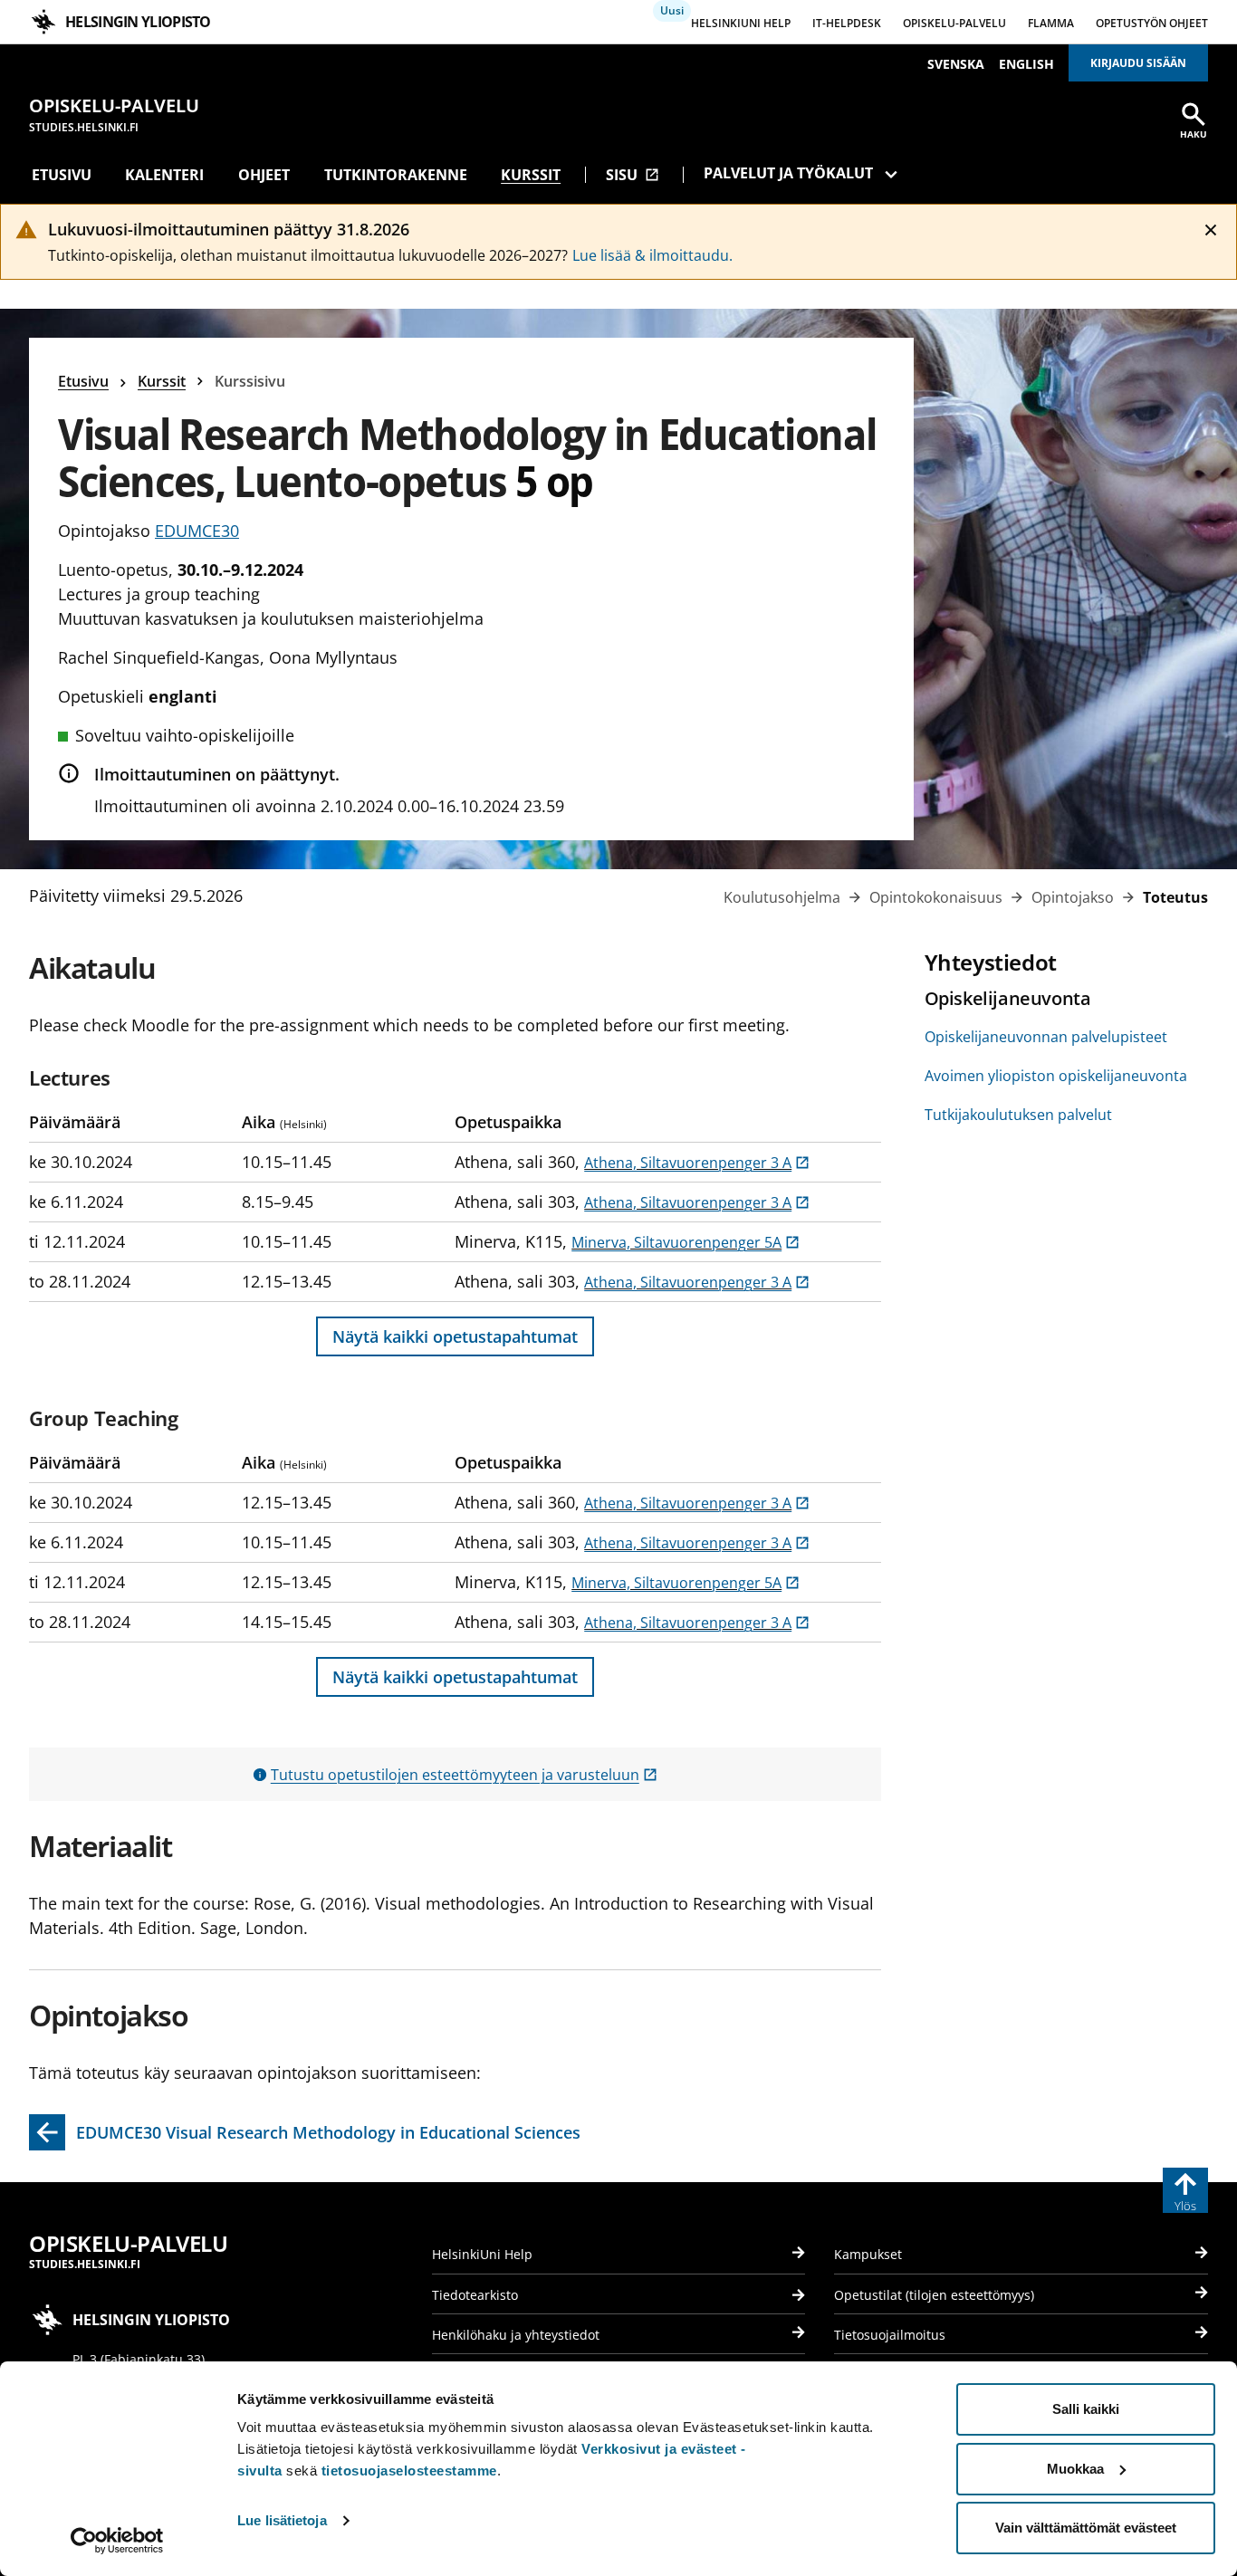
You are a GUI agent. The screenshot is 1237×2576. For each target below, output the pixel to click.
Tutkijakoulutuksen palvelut (1018, 1115)
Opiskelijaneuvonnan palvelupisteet (1046, 1037)
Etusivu (61, 175)
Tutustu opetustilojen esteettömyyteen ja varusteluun (464, 1775)
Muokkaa (1075, 2468)
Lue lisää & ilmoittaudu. (652, 255)
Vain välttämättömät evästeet (1085, 2527)
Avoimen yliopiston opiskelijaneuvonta (1056, 1076)
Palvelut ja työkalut (788, 173)
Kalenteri (164, 175)
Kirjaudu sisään (1138, 63)
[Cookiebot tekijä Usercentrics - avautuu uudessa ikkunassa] (117, 2540)
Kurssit (531, 175)
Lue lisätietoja (282, 2520)
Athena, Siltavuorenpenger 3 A (697, 1163)
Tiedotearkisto (475, 2294)
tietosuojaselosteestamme (409, 2470)
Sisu (632, 175)
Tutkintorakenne (395, 175)
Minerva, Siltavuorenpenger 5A (685, 1242)
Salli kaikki (1085, 2409)
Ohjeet (264, 175)
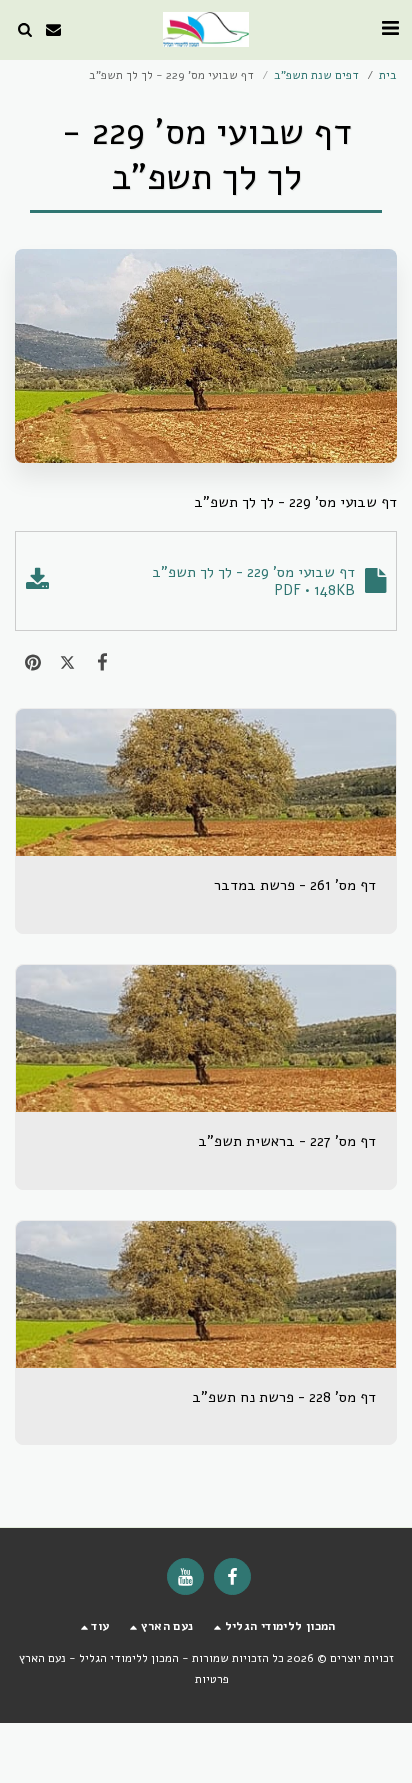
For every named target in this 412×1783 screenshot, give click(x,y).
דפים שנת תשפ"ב (316, 75)
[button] (390, 28)
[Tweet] (67, 663)
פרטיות (212, 1679)
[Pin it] (32, 663)
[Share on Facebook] (102, 663)
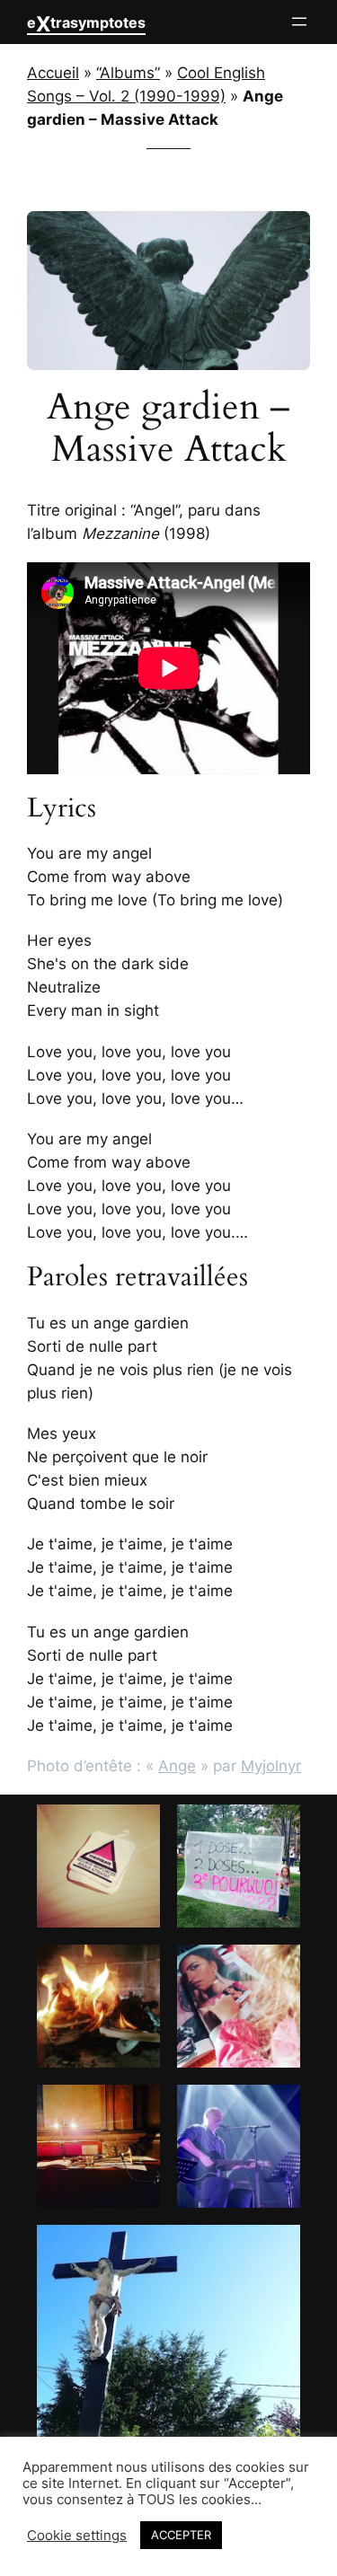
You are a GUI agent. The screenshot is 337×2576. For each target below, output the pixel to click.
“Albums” (128, 73)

────

Drop the images and transcribe the entries above exactly.

● **EXERCISE RESULT**
You are a GUI agent. The screenshot is 1237×2576. For each target below, output the pixel to click.
Tutkijakoulutuksen palvelut (1018, 1115)
Opiskelijaneuvonnan palvelupisteet (1046, 1037)
Etusivu (61, 175)
Tutustu opetustilojen esteettömyyteen ja varusteluun (464, 1775)
Muokkaa (1075, 2468)
Lue lisää & ilmoittaudu. (652, 255)
Vain välttämättömät evästeet (1085, 2527)
Avoimen yliopiston opiskelijaneuvonta (1056, 1076)
Palvelut ja työkalut (788, 173)
Kalenteri (164, 175)
Kirjaudu sisään (1138, 63)
[Cookiebot tekijä Usercentrics - avautuu uudessa ikkunassa] (117, 2540)
Kurssit (531, 175)
Lue lisätietoja (282, 2520)
Athena, Siltavuorenpenger 3 A (697, 1163)
Tiedotearkisto (475, 2294)
tietosuojaselosteestamme (409, 2470)
Sisu (632, 175)
Tutkintorakenne (395, 175)
Minerva, Siltavuorenpenger 5A (685, 1242)
Salli kaikki (1085, 2409)
Ohjeet (264, 175)
For every named target in this 412×1783 screenshot, give click(x,y).
דפים שנת תשפ"ב (316, 75)
[button] (390, 28)
[Tweet] (67, 663)
פרטיות (212, 1679)
[Pin it] (32, 663)
[Share on Facebook] (102, 663)
You are a GUI agent. The screenshot is 337×2576. For each target below, output the pixel to click.
“Albums” (128, 73)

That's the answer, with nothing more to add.